**Try it**
All of the data below should be printed again exactly, pictures excluded.

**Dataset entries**
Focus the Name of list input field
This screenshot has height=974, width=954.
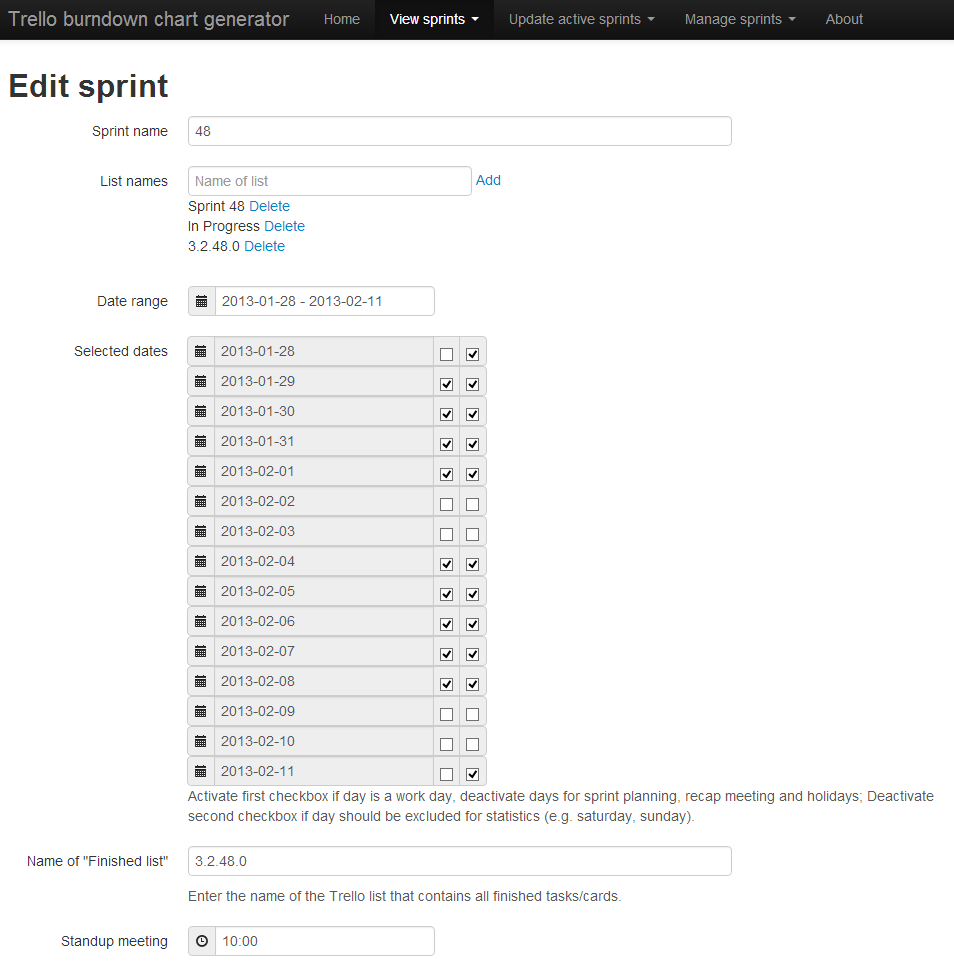point(330,181)
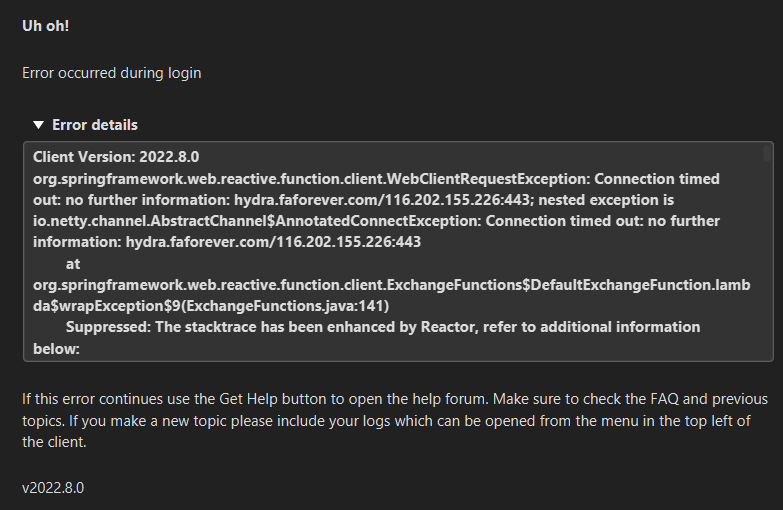Screen dimensions: 783x510
Task: Click the "the client." line ending the paragraph
Action: [54, 442]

**Task answer**
Focus the Name of list input field
This screenshot has height=974, width=954.
point(330,181)
Screen dimensions: 783x510
Task: Click the "the client." line ending the paragraph
Action: [54, 442]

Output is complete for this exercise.